L’ordonnance qui ouvre la voie à une simple description, et non à une description détaillée, qui caractériserait la saisie-contrefaçon, est valide.

Aux termes de l’article L615-5 du Code de propriété intellectuelle, « La contrefaçon peut être prouvée par tous moyens.

A cet effet, toute personne ayant qualité pour agir en contrefaçon est en droit de faire procéder en tout lieu et par tous huissiers, le cas échéant assistés d’experts désignés par le demandeur, en vertu d’une ordonnance rendue sur requête par la juridiction civile compétente, soit à la description détaillée, avec ou sans prélèvement d’échantillons, soit à la saisie réelle des produits ou procédés prétendus contrefaisants ainsi que de tout document s’y rapportant.
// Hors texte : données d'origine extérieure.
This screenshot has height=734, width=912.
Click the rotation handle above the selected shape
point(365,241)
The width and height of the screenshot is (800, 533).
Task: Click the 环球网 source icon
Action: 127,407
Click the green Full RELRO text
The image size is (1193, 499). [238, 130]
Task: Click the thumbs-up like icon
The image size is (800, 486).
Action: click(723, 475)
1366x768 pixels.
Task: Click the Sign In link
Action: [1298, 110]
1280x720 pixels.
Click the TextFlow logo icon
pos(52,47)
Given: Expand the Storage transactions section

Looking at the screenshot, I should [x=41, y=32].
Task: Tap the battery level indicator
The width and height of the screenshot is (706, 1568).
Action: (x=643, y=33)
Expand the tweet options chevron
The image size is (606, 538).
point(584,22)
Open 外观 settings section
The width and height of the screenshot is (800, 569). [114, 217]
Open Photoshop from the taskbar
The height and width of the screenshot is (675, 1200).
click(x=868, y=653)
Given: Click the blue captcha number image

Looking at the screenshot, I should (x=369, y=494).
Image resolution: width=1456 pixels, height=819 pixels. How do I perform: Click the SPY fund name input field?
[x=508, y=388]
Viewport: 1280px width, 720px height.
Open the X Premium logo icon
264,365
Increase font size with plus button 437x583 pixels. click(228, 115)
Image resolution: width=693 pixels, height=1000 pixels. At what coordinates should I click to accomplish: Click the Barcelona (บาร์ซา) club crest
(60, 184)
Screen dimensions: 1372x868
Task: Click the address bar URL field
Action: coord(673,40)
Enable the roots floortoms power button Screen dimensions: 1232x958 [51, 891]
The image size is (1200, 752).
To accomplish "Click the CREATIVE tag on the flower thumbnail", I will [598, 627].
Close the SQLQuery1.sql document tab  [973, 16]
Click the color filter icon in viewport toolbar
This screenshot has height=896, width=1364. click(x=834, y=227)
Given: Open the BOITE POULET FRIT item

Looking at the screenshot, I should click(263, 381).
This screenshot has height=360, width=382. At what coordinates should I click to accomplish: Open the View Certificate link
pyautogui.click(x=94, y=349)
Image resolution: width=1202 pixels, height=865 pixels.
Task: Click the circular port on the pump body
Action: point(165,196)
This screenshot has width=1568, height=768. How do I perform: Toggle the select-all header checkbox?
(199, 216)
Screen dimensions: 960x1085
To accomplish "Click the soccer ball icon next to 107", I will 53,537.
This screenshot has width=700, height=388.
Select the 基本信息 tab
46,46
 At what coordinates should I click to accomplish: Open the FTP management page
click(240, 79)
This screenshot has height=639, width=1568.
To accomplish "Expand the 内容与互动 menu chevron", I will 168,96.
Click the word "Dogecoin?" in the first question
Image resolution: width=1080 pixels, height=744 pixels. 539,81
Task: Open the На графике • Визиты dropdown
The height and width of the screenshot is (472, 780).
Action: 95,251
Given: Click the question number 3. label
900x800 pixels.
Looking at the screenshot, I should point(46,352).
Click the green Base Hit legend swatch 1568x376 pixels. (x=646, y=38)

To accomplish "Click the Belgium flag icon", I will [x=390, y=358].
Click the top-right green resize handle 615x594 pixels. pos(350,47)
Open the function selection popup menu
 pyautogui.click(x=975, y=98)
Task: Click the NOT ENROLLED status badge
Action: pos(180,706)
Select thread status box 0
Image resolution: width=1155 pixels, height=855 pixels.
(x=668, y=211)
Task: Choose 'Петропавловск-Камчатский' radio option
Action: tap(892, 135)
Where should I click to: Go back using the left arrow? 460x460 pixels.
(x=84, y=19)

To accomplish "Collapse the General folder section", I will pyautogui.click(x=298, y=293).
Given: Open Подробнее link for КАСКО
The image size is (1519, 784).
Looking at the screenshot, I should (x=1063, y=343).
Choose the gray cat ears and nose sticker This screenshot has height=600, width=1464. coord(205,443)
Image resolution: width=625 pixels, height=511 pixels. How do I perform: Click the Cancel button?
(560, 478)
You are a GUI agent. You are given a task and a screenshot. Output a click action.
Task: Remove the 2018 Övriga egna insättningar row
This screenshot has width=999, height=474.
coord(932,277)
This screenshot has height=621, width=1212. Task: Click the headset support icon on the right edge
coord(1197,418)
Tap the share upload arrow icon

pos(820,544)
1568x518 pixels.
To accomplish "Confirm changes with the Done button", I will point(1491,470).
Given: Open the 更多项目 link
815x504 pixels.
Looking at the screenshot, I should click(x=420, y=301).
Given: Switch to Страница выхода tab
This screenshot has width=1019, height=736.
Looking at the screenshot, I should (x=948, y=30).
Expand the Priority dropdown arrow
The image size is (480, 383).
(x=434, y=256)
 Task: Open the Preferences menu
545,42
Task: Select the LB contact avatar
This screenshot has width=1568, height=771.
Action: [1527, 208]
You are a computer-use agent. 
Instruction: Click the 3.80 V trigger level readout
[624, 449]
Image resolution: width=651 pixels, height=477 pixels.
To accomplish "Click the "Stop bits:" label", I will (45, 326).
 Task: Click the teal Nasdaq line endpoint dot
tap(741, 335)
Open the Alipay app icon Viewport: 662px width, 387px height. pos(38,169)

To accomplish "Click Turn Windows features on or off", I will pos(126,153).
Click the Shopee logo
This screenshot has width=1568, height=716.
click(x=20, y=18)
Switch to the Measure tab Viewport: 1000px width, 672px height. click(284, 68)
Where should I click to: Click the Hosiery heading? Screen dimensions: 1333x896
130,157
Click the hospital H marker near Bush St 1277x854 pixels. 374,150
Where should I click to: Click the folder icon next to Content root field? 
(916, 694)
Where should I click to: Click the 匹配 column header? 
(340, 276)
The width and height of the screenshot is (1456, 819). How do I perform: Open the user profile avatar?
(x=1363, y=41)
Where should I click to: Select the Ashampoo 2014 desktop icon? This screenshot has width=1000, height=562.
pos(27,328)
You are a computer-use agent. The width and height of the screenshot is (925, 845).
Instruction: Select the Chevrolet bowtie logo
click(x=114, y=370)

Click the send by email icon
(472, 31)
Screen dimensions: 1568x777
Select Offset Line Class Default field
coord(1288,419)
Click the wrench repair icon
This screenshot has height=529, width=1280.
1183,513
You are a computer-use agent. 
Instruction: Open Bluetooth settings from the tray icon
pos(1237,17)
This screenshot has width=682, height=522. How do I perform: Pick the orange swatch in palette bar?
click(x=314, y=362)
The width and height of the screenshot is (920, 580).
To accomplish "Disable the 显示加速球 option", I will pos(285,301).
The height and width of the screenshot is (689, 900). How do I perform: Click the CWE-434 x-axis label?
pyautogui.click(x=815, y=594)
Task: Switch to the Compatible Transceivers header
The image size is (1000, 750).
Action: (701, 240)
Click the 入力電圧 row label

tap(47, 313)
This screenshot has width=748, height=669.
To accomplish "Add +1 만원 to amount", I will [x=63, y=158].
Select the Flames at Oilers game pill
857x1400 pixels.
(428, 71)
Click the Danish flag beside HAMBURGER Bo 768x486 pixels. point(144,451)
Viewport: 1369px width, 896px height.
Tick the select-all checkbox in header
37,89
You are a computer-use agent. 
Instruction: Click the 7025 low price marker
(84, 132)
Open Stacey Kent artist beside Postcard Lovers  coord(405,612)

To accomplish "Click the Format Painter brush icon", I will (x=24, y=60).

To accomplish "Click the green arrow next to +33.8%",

L’ordonnance peut autoriser la saisie réelle de tout document se rapportant aux produits ou procédés prétendus contrefaisants en l’absence de ces derniers.

La juridiction peut ordonner, aux mêmes fins probatoires, la description détaillée ou la saisie réelle des matériels et instruments utilisés pour fabriquer ou distribuer les produits ou pour mettre en œuvre les procédés prétendus contrefaisants.

Elle peut subordonner l’exécution des mesures qu’elle ordonne à la constitution par le demandeur de garanties destinées à assurer l’indemnisation éventuelle du défendeur si l’action en contrefaçon est ultérieurement jugée non fondée ou la saisie annulée.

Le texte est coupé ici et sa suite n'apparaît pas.